Work to be completed: Set all the entries down again, unaltered.

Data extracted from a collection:
★ ★ ★ ★
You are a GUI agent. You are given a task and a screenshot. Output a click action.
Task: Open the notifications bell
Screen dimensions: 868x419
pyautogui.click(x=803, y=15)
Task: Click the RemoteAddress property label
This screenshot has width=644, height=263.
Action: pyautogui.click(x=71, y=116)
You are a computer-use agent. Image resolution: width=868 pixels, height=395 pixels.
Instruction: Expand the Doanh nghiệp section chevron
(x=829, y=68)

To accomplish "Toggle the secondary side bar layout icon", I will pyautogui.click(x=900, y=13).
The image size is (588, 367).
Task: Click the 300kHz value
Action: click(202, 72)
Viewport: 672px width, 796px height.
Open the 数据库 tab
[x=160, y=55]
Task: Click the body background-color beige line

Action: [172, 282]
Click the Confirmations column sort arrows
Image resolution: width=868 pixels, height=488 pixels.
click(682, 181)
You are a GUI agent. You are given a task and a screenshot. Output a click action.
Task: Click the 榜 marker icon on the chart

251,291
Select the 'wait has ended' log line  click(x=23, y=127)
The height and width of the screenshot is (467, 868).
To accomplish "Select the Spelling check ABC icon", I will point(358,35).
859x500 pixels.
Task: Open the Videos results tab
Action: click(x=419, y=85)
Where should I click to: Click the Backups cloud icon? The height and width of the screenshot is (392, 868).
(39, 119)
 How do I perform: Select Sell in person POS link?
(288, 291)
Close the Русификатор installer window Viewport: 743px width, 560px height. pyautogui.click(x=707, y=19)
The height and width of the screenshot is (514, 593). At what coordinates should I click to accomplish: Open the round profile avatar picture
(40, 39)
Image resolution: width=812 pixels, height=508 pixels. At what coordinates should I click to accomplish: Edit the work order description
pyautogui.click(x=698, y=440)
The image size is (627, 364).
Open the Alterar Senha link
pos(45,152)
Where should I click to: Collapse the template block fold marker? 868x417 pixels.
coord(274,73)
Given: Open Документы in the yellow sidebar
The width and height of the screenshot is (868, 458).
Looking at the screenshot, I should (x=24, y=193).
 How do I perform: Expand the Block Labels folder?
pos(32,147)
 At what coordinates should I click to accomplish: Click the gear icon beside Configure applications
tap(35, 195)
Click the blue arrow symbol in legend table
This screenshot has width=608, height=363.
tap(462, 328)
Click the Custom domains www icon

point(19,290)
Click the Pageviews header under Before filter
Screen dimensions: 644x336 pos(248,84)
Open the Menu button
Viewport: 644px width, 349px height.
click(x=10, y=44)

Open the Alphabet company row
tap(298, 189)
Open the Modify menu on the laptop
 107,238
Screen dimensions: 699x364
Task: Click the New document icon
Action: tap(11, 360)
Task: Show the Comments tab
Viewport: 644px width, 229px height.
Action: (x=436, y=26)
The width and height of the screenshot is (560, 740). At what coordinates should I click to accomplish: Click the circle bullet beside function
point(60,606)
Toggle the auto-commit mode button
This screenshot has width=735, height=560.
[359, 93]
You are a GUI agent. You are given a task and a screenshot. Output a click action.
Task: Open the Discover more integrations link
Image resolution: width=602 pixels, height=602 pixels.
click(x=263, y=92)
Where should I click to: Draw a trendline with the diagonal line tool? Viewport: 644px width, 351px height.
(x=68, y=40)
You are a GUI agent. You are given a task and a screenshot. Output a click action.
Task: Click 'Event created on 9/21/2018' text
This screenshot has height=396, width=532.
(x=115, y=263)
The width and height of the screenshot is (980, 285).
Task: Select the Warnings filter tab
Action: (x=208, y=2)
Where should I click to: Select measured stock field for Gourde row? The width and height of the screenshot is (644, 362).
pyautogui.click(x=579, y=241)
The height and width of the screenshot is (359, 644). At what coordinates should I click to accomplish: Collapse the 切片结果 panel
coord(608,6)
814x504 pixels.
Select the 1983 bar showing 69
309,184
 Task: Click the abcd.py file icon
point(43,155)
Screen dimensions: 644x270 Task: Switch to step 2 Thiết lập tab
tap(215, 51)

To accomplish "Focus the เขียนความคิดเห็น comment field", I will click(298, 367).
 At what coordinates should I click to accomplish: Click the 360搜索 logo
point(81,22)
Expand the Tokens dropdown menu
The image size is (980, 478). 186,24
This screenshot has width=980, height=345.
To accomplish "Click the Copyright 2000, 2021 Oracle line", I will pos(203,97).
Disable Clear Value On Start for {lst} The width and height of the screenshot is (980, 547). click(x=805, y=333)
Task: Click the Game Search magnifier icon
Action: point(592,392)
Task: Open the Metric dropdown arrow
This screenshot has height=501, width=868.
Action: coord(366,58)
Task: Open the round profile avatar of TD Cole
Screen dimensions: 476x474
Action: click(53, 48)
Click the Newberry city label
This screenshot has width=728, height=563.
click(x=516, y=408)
★ ★ ★ ★
Task solution:
You are a GUI agent. You are given a task and a screenshot. Output a click action.
Task: Open the notifications bell
Screen dimensions: 868x419
pyautogui.click(x=803, y=15)
Task: Click the RemoteAddress property label
This screenshot has width=644, height=263.
Action: pyautogui.click(x=71, y=116)
You are a computer-use agent. Image resolution: width=868 pixels, height=395 pixels.
Instruction: Expand the Doanh nghiệp section chevron
(x=829, y=68)

To accomplish "Toggle the secondary side bar layout icon", I will pyautogui.click(x=900, y=13).
The image size is (588, 367).
Task: Click the 300kHz value
Action: click(202, 72)
Viewport: 672px width, 796px height.
Open the 数据库 tab
[x=160, y=55]
Task: Click the body background-color beige line

Action: [172, 282]
Click the Confirmations column sort arrows
Image resolution: width=868 pixels, height=488 pixels.
click(682, 181)
You are a GUI agent. You are given a task and a screenshot. Output a click action.
Task: Click the 榜 marker icon on the chart

251,291
Select the 'wait has ended' log line  click(x=23, y=127)
The height and width of the screenshot is (467, 868).
To accomplish "Select the Spelling check ABC icon", I will point(358,35).
859x500 pixels.
Task: Open the Videos results tab
Action: click(x=419, y=85)
Where should I click to: Click the Backups cloud icon? The height and width of the screenshot is (392, 868).
(39, 119)
 How do I perform: Select Sell in person POS link?
(288, 291)
Close the Русификатор installer window Viewport: 743px width, 560px height. pyautogui.click(x=707, y=19)
The height and width of the screenshot is (514, 593). At what coordinates should I click to accomplish: Open the round profile avatar picture
(40, 39)
Image resolution: width=812 pixels, height=508 pixels. At what coordinates should I click to accomplish: Edit the work order description
pyautogui.click(x=698, y=440)
The image size is (627, 364).
Open the Alterar Senha link
pos(45,152)
Where should I click to: Collapse the template block fold marker? 868x417 pixels.
coord(274,73)
Given: Open Документы in the yellow sidebar
The width and height of the screenshot is (868, 458).
Looking at the screenshot, I should (x=24, y=193).
 How do I perform: Expand the Block Labels folder?
pos(32,147)
 At what coordinates should I click to accomplish: Click the gear icon beside Configure applications
tap(35, 195)
Click the blue arrow symbol in legend table
This screenshot has width=608, height=363.
tap(462, 328)
Click the Custom domains www icon

point(19,290)
Click the Pageviews header under Before filter
Screen dimensions: 644x336 pos(248,84)
Open the Menu button
Viewport: 644px width, 349px height.
click(x=10, y=44)

Open the Alphabet company row
tap(298, 189)
Open the Modify menu on the laptop
 107,238
Screen dimensions: 699x364
Task: Click the New document icon
Action: tap(11, 360)
Task: Show the Comments tab
Viewport: 644px width, 229px height.
Action: (x=436, y=26)
The width and height of the screenshot is (560, 740). At what coordinates should I click to accomplish: Click the circle bullet beside function
point(60,606)
Toggle the auto-commit mode button
This screenshot has width=735, height=560.
[359, 93]
You are a GUI agent. You are given a task and a screenshot. Output a click action.
Task: Open the Discover more integrations link
Image resolution: width=602 pixels, height=602 pixels.
click(x=263, y=92)
Where should I click to: Draw a trendline with the diagonal line tool? Viewport: 644px width, 351px height.
(x=68, y=40)
You are a GUI agent. You are given a task and a screenshot. Output a click action.
Task: Click 'Event created on 9/21/2018' text
This screenshot has height=396, width=532.
(x=115, y=263)
The width and height of the screenshot is (980, 285).
Task: Select the Warnings filter tab
Action: (x=208, y=2)
Where should I click to: Select measured stock field for Gourde row? The width and height of the screenshot is (644, 362).
pyautogui.click(x=579, y=241)
The height and width of the screenshot is (359, 644). At what coordinates should I click to accomplish: Collapse the 切片结果 panel
coord(608,6)
814x504 pixels.
Select the 1983 bar showing 69
309,184
 Task: Click the abcd.py file icon
point(43,155)
Screen dimensions: 644x270 Task: Switch to step 2 Thiết lập tab
tap(215, 51)

To accomplish "Focus the เขียนความคิดเห็น comment field", I will click(298, 367).
 At what coordinates should I click to accomplish: Click the 360搜索 logo
point(81,22)
Expand the Tokens dropdown menu
The image size is (980, 478). 186,24
This screenshot has width=980, height=345.
To accomplish "Click the Copyright 2000, 2021 Oracle line", I will pos(203,97).
Disable Clear Value On Start for {lst} The width and height of the screenshot is (980, 547). click(x=805, y=333)
Task: Click the Game Search magnifier icon
Action: point(592,392)
Task: Open the Metric dropdown arrow
This screenshot has height=501, width=868.
Action: coord(366,58)
Task: Open the round profile avatar of TD Cole
Screen dimensions: 476x474
Action: click(53, 48)
Click the Newberry city label
This screenshot has width=728, height=563.
click(x=516, y=408)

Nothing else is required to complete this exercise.